Für das BVerfG sind nur die Besteuerung von Vorsorgeaufwendungen für die Alterssicherung und die Besteuerung von Bezügen aus dem Ergebnis der Vorsorgeaufwendungen so aufeinander abzustimmen, dass keine doppelte Besteuerung eintreten kann. Daraus lässt sich aber nicht ableiten, zu welchem Zeitpunkt die Besteuerung von Altersbezügen erfolgen muss: vor- oder nachgelagert. Das BVerfG macht aber keine Vorgaben, ob dies durch entsprechende Regelungen in der Aufbau- oder in der Versorgungsphase vom Gesetzgeber vorgesehen wird. Aus dem Verbot doppelter Besteuerung lässt sich daher auch kein Anspruch auf eine bestimmte Abzugsfähigkeit der Beiträge in der Aufbauphase folgern.
Beschränkung der abzuziehenden Beiträge als Missbrauchsverhinderung
Das BVerfG billigt die für die Übergangszeit vorgesehene Beschränkung des Sonderausgabenabzugs für Altersvorsorgeaufwendungen auf jährlich bis zu 20.000 € für Ledige bzw. 40.000 € für Ehepaare und eingetragene Lebenspartnerschaften. Ausdrücklich akzeptiert das BVerfG auch die Begründung des Gesetzgebers, wonach diese Regelungen getroffen wurden, um einen Missbrauch zu vermeiden.
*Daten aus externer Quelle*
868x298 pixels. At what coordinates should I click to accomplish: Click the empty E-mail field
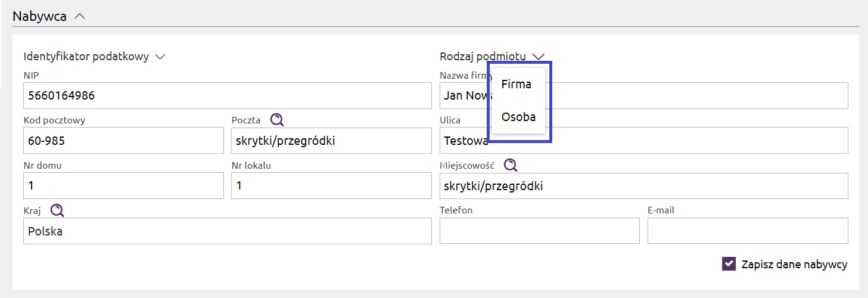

Die Begrenzung auf ein Volumen, das weit oberhalb der Höchstbeträge zur gesetzlichen Rentenversicherung liegt, diente aus Sicht des Gesetzgebers dazu, eine unerwünschte Umschichtung erheblicher Beträge in Rentenversicherungsprodukte insbesondere durch jüngere Steuerpflichtige zu verhindern.
Keine Überprüfung auf Zweckmäßigkeit
Konsequenterweise billigt das BVerfG auch die Übergangsregelung bezüglich des begrenzten und jährlich steigenden Abzugs von Altersvorsorgeaufwendungen bis zu deren vollen Abzugsfähigkeit ab dem Jahr 2025. Mit diesen Regelungen können nach Ansicht der Verfassungshüter zwar Ungleichbehandlungen verbunden sein, die aber während der Übergangszeit - solange keine verbotene Doppelbesteuerung eintritt - verfassungsrechtlich nicht zu beanstanden sind. In diesem Zusammenhang stellt das BVerfG klar, dass es auch bei Abweichungen vom Prinzip der steuerlichen Leistungsfähigkeit nicht zu untersuchen hat, ob der Gesetzgeber die zweckmäßigste oder gerechteste Lösung gefunden hat. Vielmehr hat es nur zu überprüfen, ob der Gesetzgeber die verfassungsrechtlichen Grenzen seiner Gestaltungsfreiheit überschritten hat. Dies ist nach Ansicht der Karlsruher Richter derzeit nicht der Fall.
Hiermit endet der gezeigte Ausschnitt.